* [Activity]:
Answer these questions from the text below on the manuscript's imagery:
(a) What is the mounted figure in Islamic dress spearing?
(b) Since when has the debate over the purpose behind Beatus's compilations been taking place?
(c) Under the political interpretation, how does the snake appear, indicating that the rider is unambiguously Islamic?

(Excerpted text)

The meaning of the symbols and iconography contained within the manuscript has been the subject of much debate.

Most interesting in this context is an image of a mounted figure, in Islamic dress, spearing a snake. The meaning of the rider is part of a larger debate, taking place since the early 1990s, over the purpose behind Beatus's compilations and their popularity throughout Christian Spain in the succeeding centuries.

=== Anti Islam interpretation ===
The image seems out of place, given that the snake is typically a symbol of Satan in Christian iconography. It can, however, also represent wisdom, forcing the viewer to ask whether the mounted figure is a Mudejar, destroying the embodiment of Christian wisdom, or a Mozarab, destroying evil: which points to a rather complex and ambivalent view of Mozarabs at the time. To further complicate interpretation, the idea of the Christian as a "cunning serpent" was prominent in the Cordovan martyrs’ movement.

=== Political interpretation ===
The manuscript can be regarded as an incitement of Christian resistance to Muslim rule in the south; the Christian eschatology predicting the fall of the godless kingdoms and the restoration of captive Israel resounded strongly with the Asturians, who by the time of Beatus had only recently gained enough strength to take a stand against Al-Andalus and claim the old Visigothic kingdom as their heritage.

In the image of the rider and snake, the snake appears to be unharmed, indicating the rider to be unambiguously Islamic, and the image is an exhortation to Christians in Al-Andalus not to fear martyrdom.

In that context [of the Christian stand-off with Islam], his commentary on the apocalyptic visions of John the Divine took on the nature of a political book, since its contents... could be applied directly to the contemporary struggles against those who were perceived as the heathen. The richly illustrated codices... thus articulated an ideology which was at once nationalist and theological.

(End Excerpted text)
(Data for review)

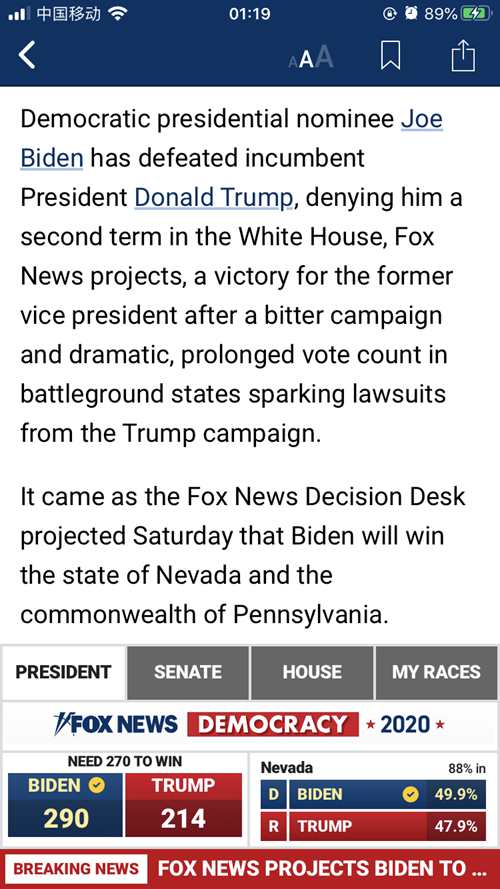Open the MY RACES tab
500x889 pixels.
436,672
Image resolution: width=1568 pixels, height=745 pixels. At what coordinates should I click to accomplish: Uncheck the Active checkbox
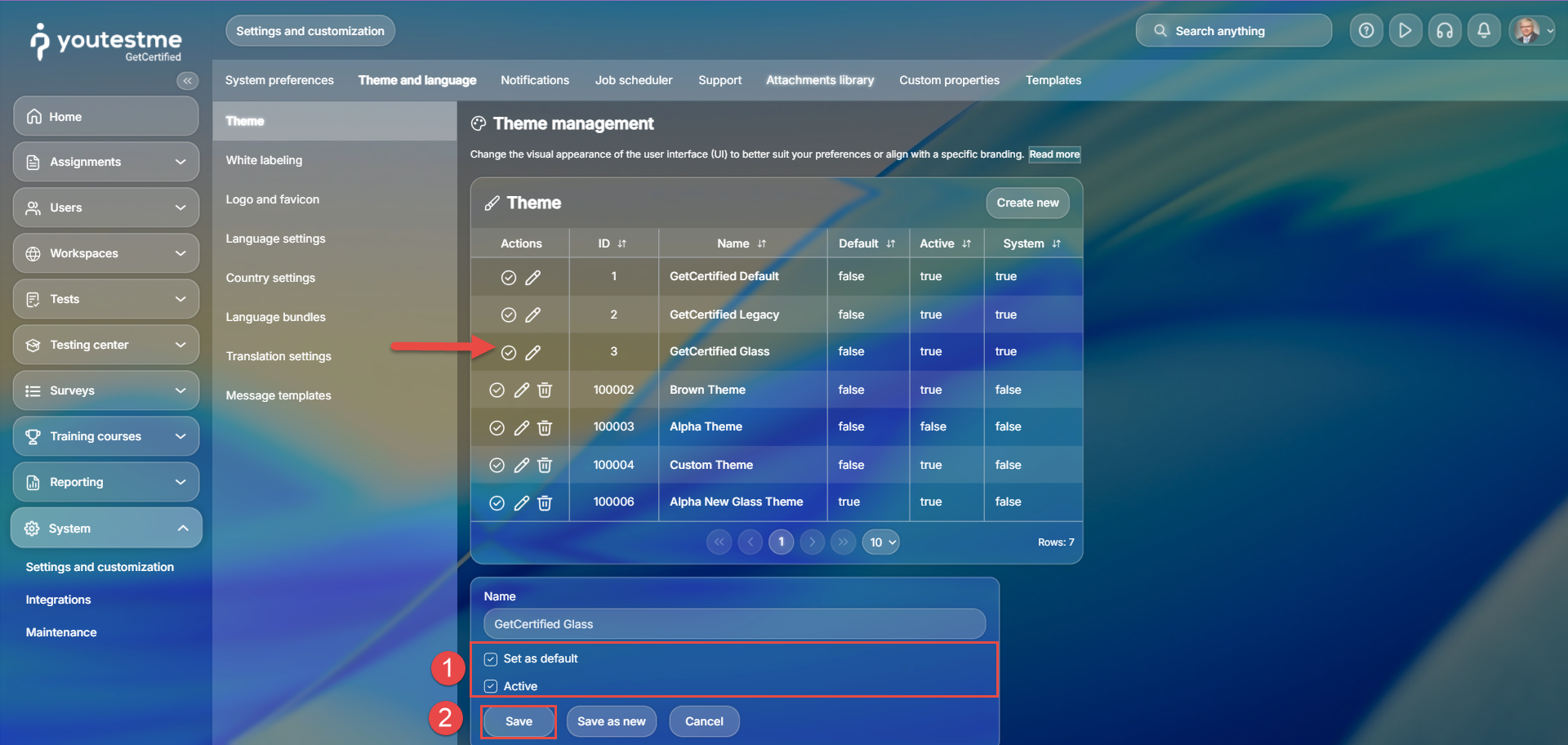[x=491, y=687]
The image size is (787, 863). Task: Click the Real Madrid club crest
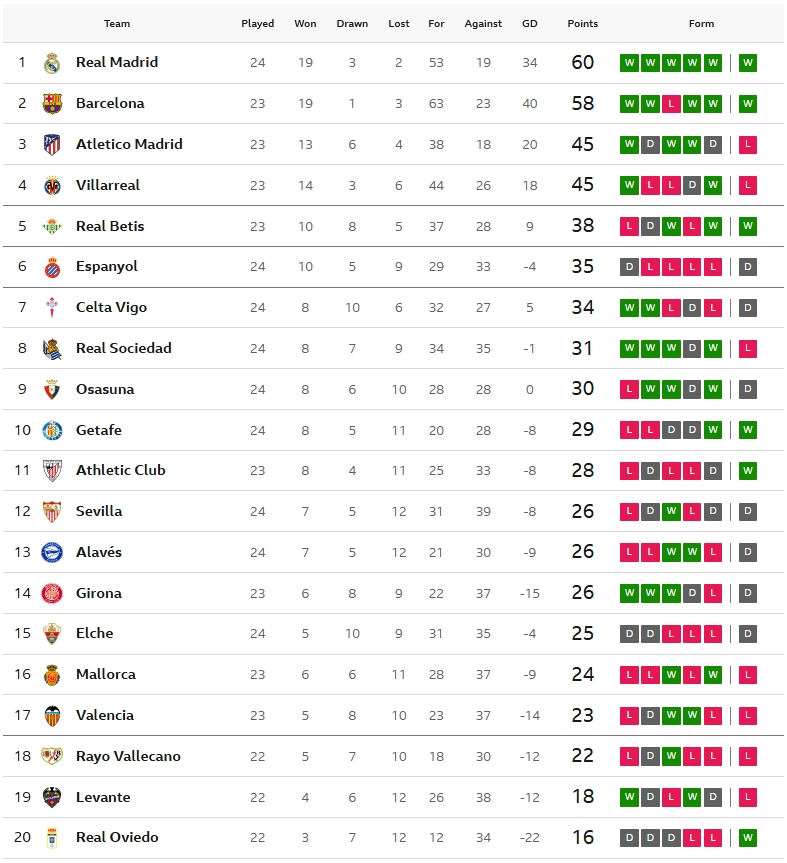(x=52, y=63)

(End Data for review)
(Data for review)

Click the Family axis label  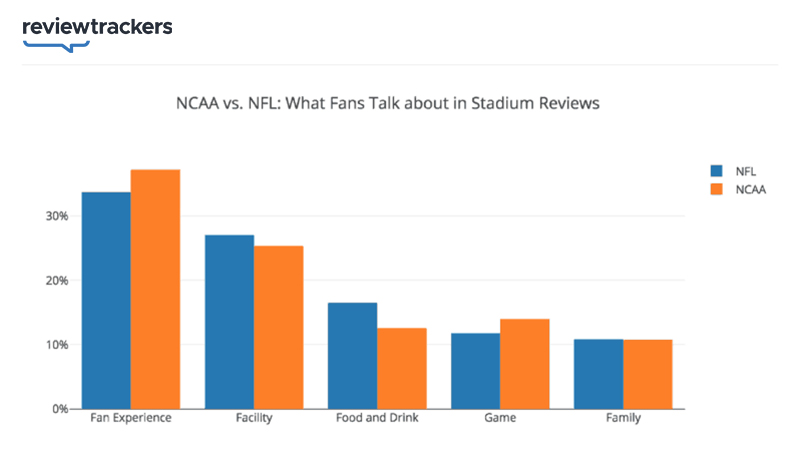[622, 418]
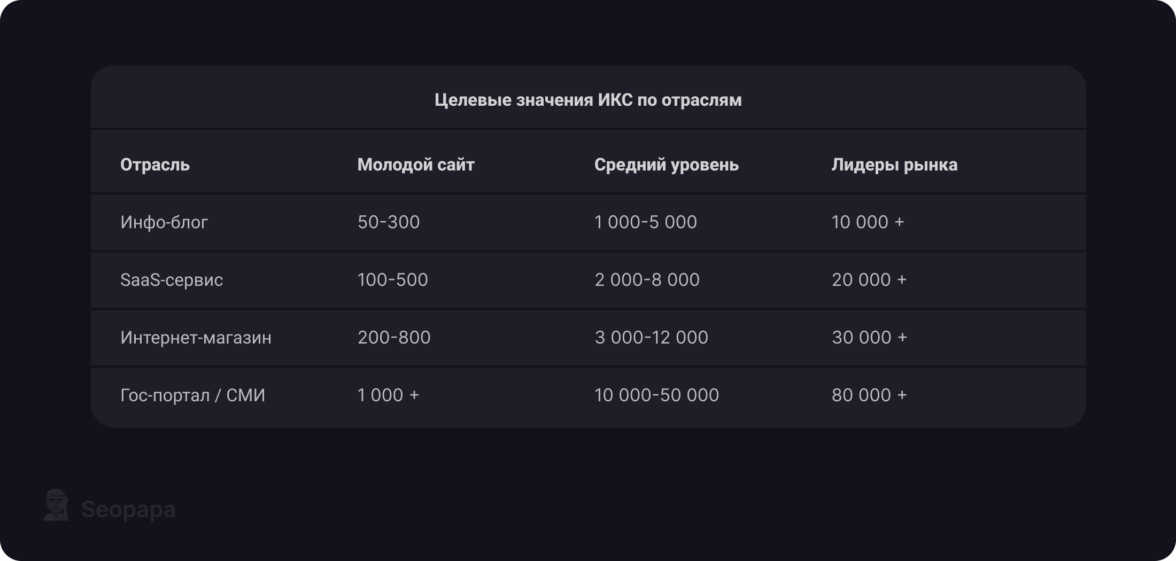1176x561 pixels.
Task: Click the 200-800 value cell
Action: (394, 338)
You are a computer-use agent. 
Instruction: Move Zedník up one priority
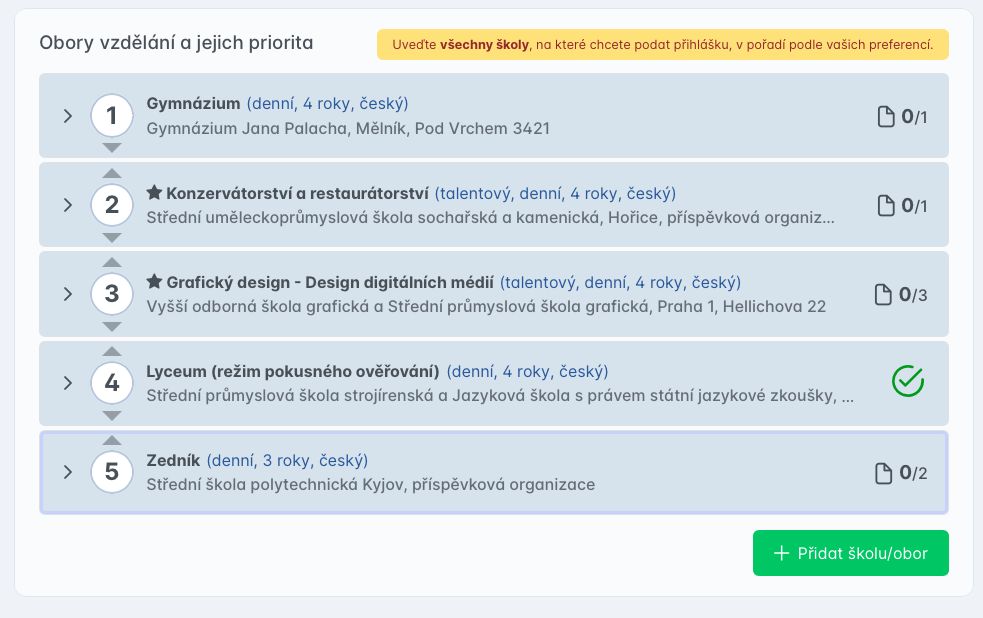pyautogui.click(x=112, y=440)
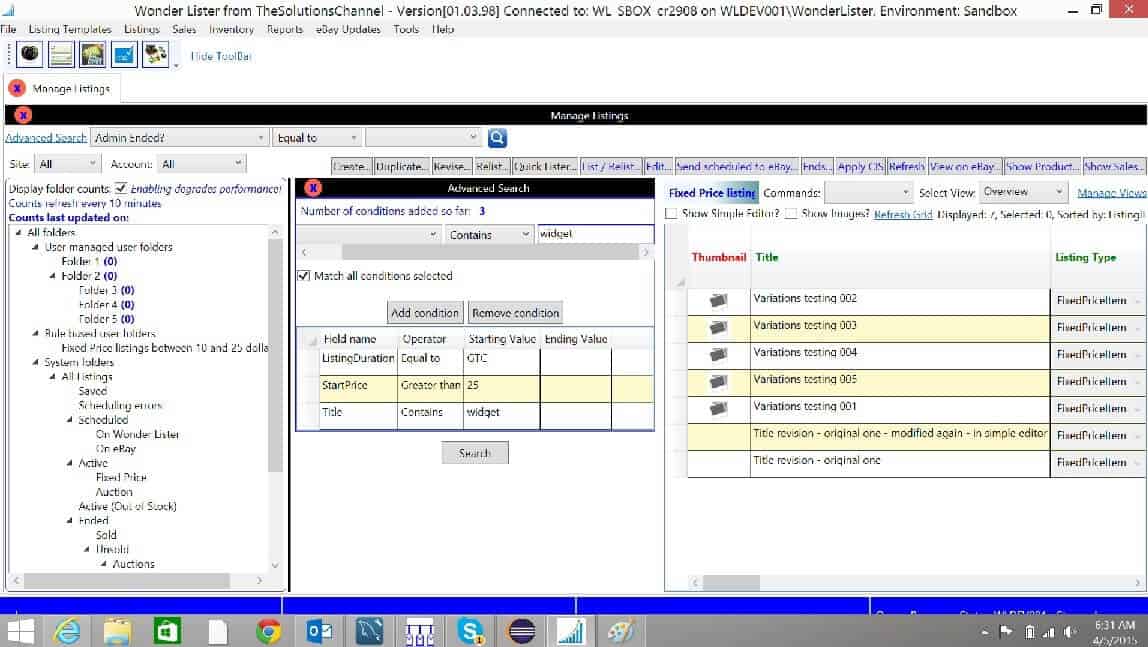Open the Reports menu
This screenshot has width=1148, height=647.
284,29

(End Data for review)

* [Output below]:
(a) A snake.
(b) Since the early 1990s.
(c) Unharmed.